From childhood we know, the ball is round and the Gray wolf wanted to eat little Red riding Hood. However, the authors of fairy tales a lot of things concealed from the public. Some secret and not very facts about tales listed in this article.
The brothers Grimm believed female are more prone to bad actions than men. In total in their fairy tales there are 23 witches and evil 16 of Macek, while the fathers of the despots of all 3 and the sorcerer one.
Walt Disney was doubtless an optimist. In his interpretation of the tale of the little Mermaid, Ariel marries a Prince. In the original version unhappy polyrinka commits suicide by throwing themselves into the sea and into the foam.
The younger brother of James Barry became the prototype for his character Peter pan.
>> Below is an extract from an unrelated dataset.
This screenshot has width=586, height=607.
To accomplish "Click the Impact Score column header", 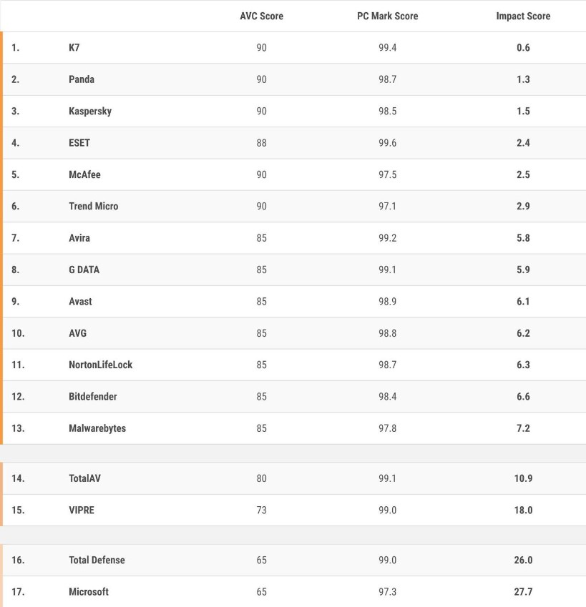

The story is about a boy who will never grow up, was written in honor of the deceased fourteen-year-old relative of the writer.
In the original language of “the Jungle Book” Bagira has a male. Most likely translators smeared sense when translated as the word “Panther” in Russian female.
Alexander Pushkin lived plagiarism. So the plot of a fairy tale “the fisherman and the fish” was borrowed from the brothers Grimm. The product was called “the Fisherman and his wife”. Also, Alexander Pushkin suffered excessive pride, telling everyone that it is the tale Of Tsar Saltan” by only one letter “f” in the word “fleet”. All depends on that, “f” is a relatively new letter in Russian alphabet and the writer was proud that adhered to the traditional Russian ancient traditions.
There is an English folk tale, in which the main character named johnny-donut. It is the analogue of Russian Kolobok. And the most common “colleague” Kolobok can be called Gingerbread (Ginger) man from the USA.
In Cheshire during the reign of king Richard III, lived Ceiling, which became the prototype for the Cheshire cat from a fairy tale “Alice in Wonderland”. The man worked as a Forester and caught the next poacher, fiercely and smiled mockingly at, anticipating the sad fate of the villain.
Winnie the Pooh has received the first part of his name from one of the real toys Christopher Robin, son of the writer Milne. The toy was named after the bear London zoo on behalf of Winnipeg, which got there from Canada. The second part – the-Pooh – was borrowed from the name of the Swan friends of the family of Milna.